WHAT IS NEEDED: Collect every line in the material below that contains the word "should" and copy each one out.

Pixel coordinate grounding data:
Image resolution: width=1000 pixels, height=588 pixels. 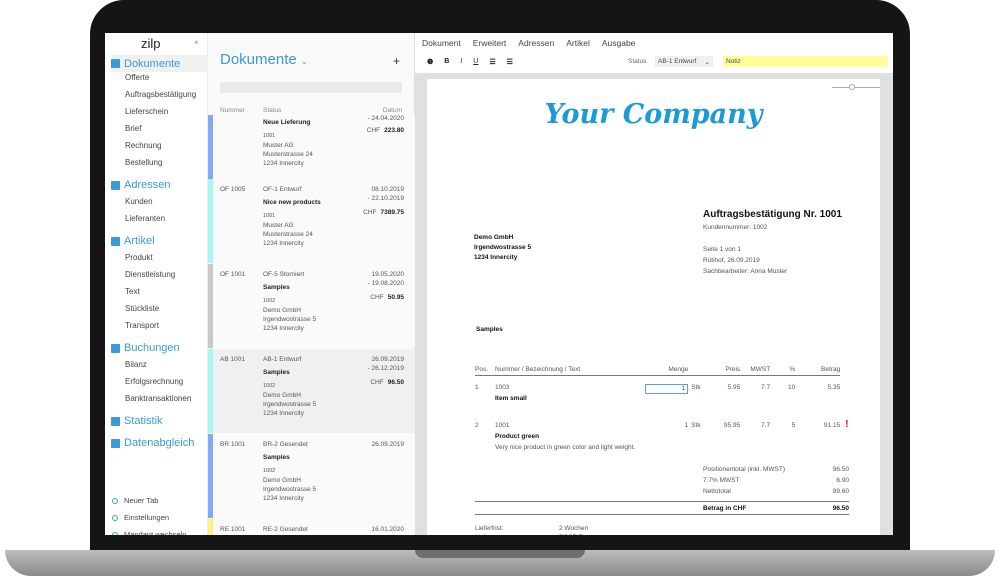 I want to click on add-document-button: +, so click(x=397, y=61).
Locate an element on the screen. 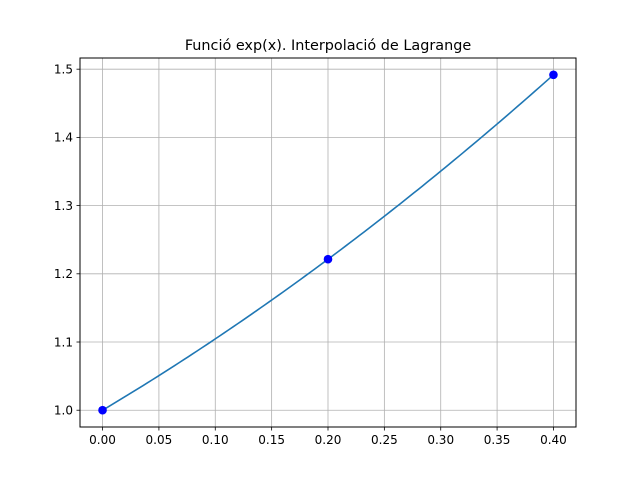  y-tick-label: 1.5 is located at coordinates (64, 69).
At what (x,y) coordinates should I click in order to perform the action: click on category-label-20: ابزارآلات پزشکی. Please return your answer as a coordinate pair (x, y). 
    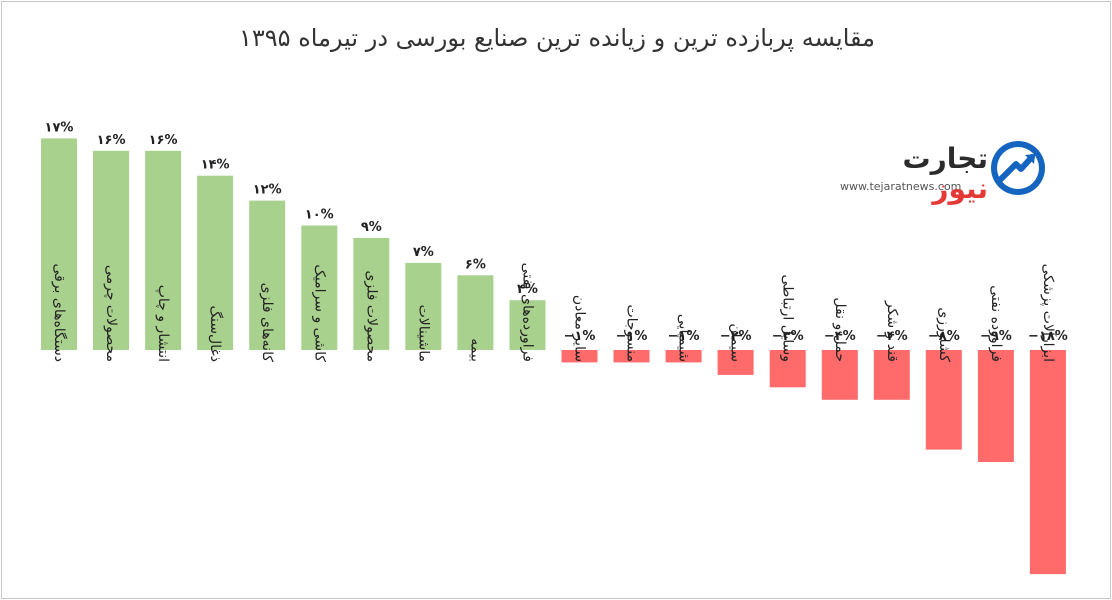
    Looking at the image, I should click on (1048, 313).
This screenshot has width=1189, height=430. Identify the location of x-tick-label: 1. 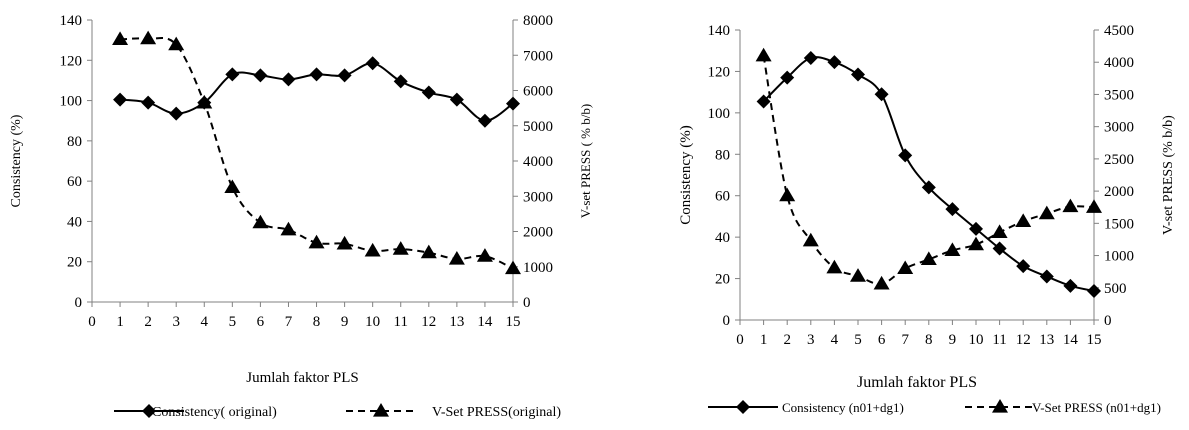
(764, 340).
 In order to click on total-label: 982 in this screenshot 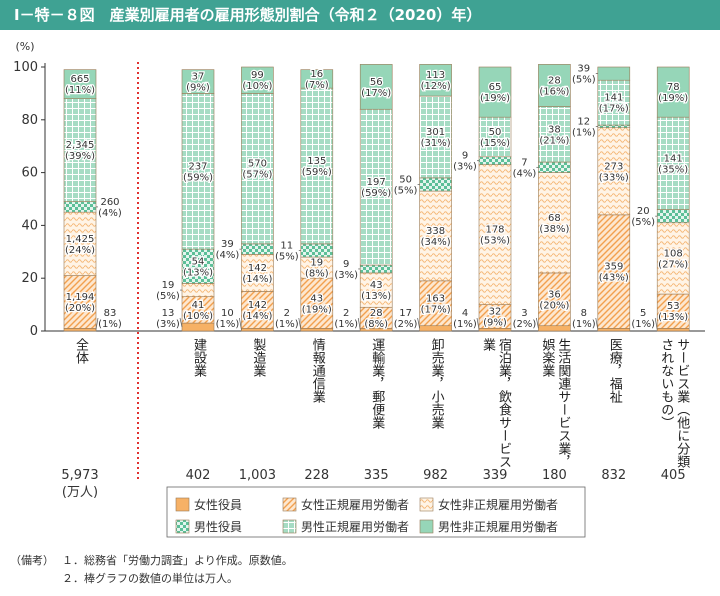, I will do `click(436, 476)`.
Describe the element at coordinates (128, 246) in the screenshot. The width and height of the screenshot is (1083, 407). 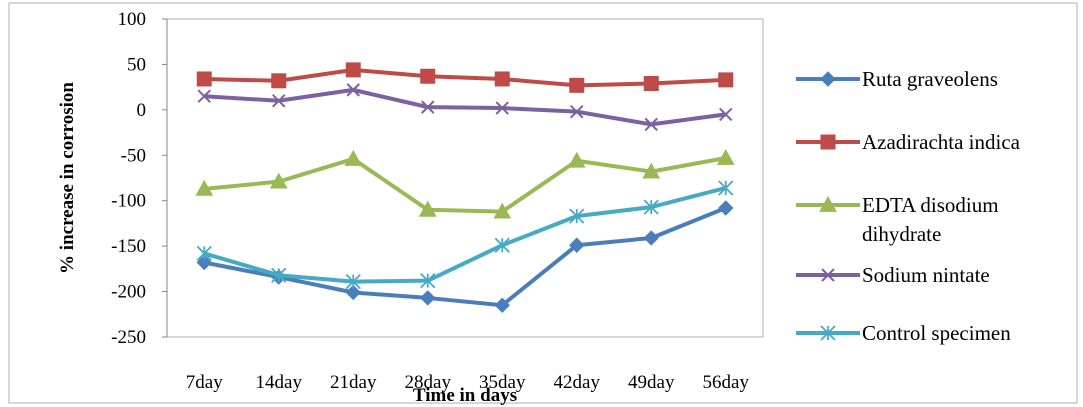
I see `y-tick-label: -150` at that location.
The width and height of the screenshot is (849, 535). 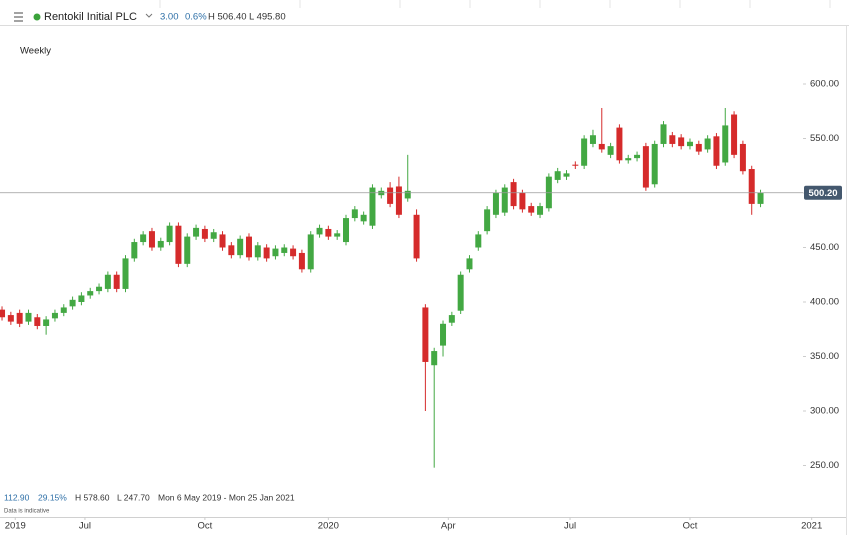 What do you see at coordinates (196, 18) in the screenshot?
I see `header-change-pct: 0.6%` at bounding box center [196, 18].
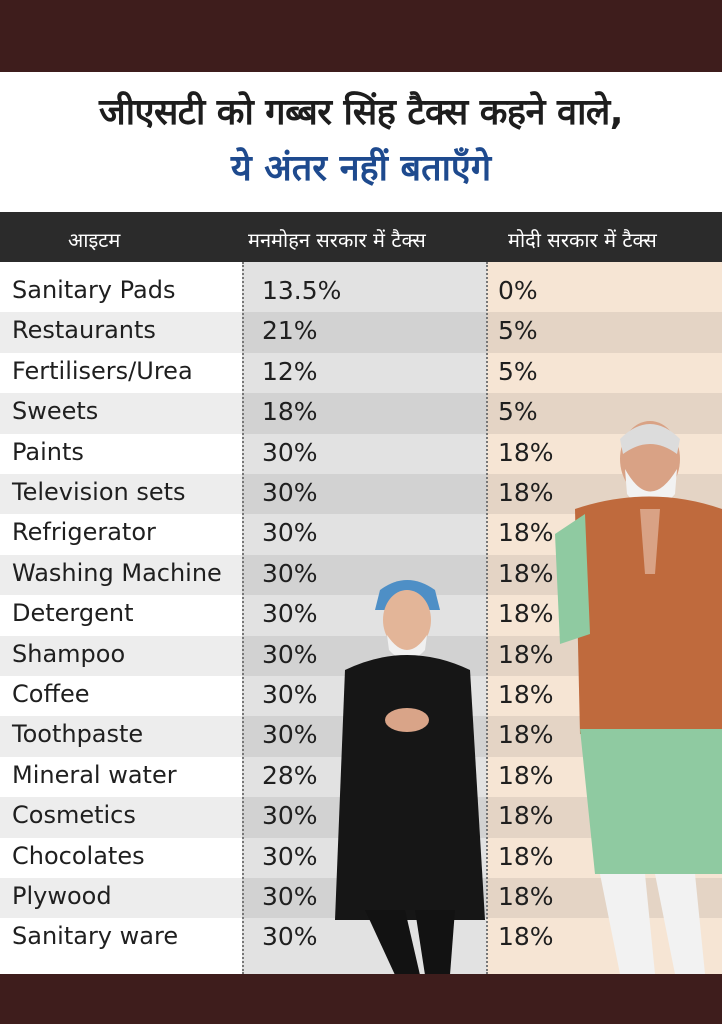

EXPECTED ANSWER:
At what (x,y) coordinates should I click in order to perform the action: click on category-label-20: ابزارآلات پزشکی. Please return your answer as a coordinate pair (x, y). 
    Looking at the image, I should click on (1048, 313).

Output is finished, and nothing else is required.